You may have recently received a letter from RevenueSA asking you to take action in relation to your trust by 3 June 2020. This is because the SA Government has recently made changes to its land tax law.
One significant change is that land owned by most trusts, from 1 July 2020, will be subject to increased land tax rates, compared to rates than an individual landowner would pay.
To give you an idea, land worth $600,000 will be subject to the following land tax in 2020-21 (estimated using RevenueSA calculators:
- For an individual owner: $750
- For a trustee: $3,750
This $3,000 difference is significant, and will increase if the land has a higher value, or other land is also owned.
These changes are particularly concerning for many family groups, because it is common to hold land in discretionary trusts for asset protection and income tax purposes.
Avoid paying ‘surcharge’ trust land tax
However, all is not lost, because RevenueSA has allowed some discretionary trusts to avoid these increased ‘trust rates’ provided they nominate a designated beneficiary who will be deemed to be the underlying owner of the trust’s land for the purpose of assessing land tax under ‘normal’ rates (including for aggregation purposes if that designated beneficiary owns any other land).

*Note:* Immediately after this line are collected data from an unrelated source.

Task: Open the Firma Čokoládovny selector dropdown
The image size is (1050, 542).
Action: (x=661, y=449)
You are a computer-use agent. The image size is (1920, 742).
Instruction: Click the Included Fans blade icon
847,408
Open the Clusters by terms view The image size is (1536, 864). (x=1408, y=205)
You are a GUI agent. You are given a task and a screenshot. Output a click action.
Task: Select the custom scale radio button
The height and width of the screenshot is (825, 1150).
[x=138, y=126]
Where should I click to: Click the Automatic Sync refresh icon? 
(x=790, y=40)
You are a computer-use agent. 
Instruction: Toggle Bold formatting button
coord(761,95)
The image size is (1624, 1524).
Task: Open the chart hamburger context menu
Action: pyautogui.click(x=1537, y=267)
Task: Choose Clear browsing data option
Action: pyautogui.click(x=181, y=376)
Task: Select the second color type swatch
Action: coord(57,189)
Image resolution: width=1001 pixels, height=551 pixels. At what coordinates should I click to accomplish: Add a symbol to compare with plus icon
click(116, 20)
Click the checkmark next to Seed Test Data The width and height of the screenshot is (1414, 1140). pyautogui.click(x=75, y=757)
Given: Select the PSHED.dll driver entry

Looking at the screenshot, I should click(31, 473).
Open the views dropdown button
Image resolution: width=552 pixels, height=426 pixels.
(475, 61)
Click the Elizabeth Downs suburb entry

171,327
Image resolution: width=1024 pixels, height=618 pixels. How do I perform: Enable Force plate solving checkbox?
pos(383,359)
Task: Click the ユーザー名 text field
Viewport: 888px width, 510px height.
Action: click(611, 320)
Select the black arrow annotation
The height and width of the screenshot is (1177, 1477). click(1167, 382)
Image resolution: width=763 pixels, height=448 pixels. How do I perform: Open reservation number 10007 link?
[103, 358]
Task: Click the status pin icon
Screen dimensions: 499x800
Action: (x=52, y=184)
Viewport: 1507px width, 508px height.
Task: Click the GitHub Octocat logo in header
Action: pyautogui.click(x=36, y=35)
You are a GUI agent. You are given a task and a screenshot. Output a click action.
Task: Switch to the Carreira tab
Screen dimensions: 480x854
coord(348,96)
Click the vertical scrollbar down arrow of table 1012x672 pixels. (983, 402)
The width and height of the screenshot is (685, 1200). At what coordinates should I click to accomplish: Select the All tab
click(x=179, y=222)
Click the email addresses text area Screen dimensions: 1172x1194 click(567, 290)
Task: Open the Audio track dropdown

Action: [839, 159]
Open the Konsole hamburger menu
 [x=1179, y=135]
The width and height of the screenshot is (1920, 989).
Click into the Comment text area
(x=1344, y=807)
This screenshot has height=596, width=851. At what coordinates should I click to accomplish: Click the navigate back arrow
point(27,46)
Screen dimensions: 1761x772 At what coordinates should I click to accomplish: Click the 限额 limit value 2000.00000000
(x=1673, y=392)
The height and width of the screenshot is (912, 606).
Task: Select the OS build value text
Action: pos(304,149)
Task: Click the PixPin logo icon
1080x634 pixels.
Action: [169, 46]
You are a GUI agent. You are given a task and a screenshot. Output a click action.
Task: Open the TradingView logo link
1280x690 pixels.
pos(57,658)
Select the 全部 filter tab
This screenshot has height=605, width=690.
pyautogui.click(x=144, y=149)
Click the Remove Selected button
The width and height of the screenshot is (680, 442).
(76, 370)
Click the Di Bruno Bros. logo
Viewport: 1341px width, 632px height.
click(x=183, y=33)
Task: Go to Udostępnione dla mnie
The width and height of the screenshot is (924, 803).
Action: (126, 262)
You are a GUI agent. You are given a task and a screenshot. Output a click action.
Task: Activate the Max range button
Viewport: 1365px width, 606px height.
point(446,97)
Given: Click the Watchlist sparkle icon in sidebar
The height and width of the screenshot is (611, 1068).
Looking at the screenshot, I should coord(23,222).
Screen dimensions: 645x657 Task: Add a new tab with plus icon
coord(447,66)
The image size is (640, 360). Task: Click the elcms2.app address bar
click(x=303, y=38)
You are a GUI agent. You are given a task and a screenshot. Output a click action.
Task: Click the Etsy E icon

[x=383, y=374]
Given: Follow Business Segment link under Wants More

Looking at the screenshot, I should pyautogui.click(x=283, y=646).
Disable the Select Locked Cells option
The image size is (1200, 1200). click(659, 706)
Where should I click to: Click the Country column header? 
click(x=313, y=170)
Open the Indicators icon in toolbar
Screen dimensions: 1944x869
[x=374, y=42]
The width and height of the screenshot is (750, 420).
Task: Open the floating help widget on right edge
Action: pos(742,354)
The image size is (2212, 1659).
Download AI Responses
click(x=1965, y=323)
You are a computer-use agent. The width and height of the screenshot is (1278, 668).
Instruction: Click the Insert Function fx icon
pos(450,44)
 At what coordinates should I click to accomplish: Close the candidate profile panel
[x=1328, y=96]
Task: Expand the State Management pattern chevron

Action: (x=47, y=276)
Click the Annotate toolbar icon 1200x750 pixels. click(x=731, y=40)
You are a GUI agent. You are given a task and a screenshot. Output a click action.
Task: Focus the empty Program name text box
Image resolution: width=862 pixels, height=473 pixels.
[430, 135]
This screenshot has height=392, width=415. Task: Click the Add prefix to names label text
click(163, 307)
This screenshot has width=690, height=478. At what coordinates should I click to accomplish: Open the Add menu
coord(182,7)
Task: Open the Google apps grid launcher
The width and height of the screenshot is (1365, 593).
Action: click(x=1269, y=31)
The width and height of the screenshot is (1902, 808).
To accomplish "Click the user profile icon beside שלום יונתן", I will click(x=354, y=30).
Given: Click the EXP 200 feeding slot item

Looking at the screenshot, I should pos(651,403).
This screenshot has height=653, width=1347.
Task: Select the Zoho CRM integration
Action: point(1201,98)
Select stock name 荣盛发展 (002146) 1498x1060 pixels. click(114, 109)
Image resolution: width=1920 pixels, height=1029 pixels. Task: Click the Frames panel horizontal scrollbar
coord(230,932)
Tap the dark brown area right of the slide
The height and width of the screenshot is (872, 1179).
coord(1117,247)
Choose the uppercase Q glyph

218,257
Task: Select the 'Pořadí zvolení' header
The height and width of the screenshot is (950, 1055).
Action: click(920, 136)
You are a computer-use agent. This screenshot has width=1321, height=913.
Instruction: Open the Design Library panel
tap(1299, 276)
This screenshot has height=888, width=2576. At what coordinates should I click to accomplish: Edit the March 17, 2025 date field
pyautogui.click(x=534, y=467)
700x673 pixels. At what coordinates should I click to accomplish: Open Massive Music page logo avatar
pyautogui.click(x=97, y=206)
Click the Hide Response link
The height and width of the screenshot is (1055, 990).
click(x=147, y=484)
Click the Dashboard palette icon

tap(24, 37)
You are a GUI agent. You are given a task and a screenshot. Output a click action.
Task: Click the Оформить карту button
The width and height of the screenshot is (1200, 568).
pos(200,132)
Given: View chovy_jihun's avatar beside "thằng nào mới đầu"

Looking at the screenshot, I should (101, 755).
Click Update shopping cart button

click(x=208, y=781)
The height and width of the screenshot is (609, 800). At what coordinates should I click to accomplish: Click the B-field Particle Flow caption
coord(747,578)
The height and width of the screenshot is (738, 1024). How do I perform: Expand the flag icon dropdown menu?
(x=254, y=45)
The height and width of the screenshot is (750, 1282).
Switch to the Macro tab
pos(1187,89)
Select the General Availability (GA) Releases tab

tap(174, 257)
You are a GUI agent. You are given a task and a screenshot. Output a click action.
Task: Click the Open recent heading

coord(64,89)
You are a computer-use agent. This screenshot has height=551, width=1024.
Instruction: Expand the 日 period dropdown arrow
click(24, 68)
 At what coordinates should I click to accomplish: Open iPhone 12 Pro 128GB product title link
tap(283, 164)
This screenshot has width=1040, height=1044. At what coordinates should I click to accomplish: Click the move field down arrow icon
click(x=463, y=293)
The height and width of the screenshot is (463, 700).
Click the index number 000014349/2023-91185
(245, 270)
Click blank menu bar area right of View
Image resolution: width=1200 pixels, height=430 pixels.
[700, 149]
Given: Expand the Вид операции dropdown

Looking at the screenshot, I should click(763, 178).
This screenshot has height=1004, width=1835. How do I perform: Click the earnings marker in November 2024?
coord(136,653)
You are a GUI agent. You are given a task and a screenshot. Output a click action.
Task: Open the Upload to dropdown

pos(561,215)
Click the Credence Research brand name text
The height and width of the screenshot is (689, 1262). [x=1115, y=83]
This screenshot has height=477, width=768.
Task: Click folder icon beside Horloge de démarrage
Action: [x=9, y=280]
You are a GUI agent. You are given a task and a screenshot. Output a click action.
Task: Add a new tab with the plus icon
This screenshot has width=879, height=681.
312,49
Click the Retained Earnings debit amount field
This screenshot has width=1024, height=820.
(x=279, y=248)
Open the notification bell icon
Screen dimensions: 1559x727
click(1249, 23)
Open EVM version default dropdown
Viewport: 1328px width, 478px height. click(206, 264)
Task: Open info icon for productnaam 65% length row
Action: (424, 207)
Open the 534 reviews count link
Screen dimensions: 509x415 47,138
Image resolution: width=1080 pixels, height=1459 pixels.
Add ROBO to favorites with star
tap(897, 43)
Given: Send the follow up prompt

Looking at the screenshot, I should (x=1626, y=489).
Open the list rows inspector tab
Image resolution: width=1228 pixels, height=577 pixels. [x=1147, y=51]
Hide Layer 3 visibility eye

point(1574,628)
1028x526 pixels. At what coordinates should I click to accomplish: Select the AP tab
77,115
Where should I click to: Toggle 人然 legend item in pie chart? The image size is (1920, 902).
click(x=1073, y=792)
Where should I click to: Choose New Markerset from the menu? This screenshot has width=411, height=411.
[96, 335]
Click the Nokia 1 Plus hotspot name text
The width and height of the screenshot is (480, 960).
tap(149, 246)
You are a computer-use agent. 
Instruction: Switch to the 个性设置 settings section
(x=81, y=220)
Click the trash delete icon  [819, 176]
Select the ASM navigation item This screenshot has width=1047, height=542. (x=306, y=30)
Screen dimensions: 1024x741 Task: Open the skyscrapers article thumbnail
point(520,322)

Who can be a ‘designated beneficiary’?
A designated beneficiary must meet these requirements:
- They are a natural person;
- They are over 18 years old;
- They are a beneficiary of the trust on 16 October 2019 (being when the new law was introduced in the House of Assembly); and
- They have verified by statutory declaration that they consent to being the designated beneficiary of the trust.
What you need to do
It is important that every discretionary trust that owns land in SA do the following things:
- If RevenueSA has not been previously notified, complete and submit a Notification Form to RevenueSA (see here), with all required associated documentation, to tell RevenueSA the land is owned by a trust. This must be done before 31 July 2020; and
- Choose an appropriate designated beneficiary and have them sign a statutory declaration that complies with the law, and notify RevenueSA as soon as possible, but before 30 June 2020. RevenueSA has said it will not accept any nomination forms made after this.
It is important to remember you choose a designated beneficiary carefully, because the choice cannot generally be revoked, and it will mean that person will be subject to aggregation of the trust land with any land they own or want to buy in future.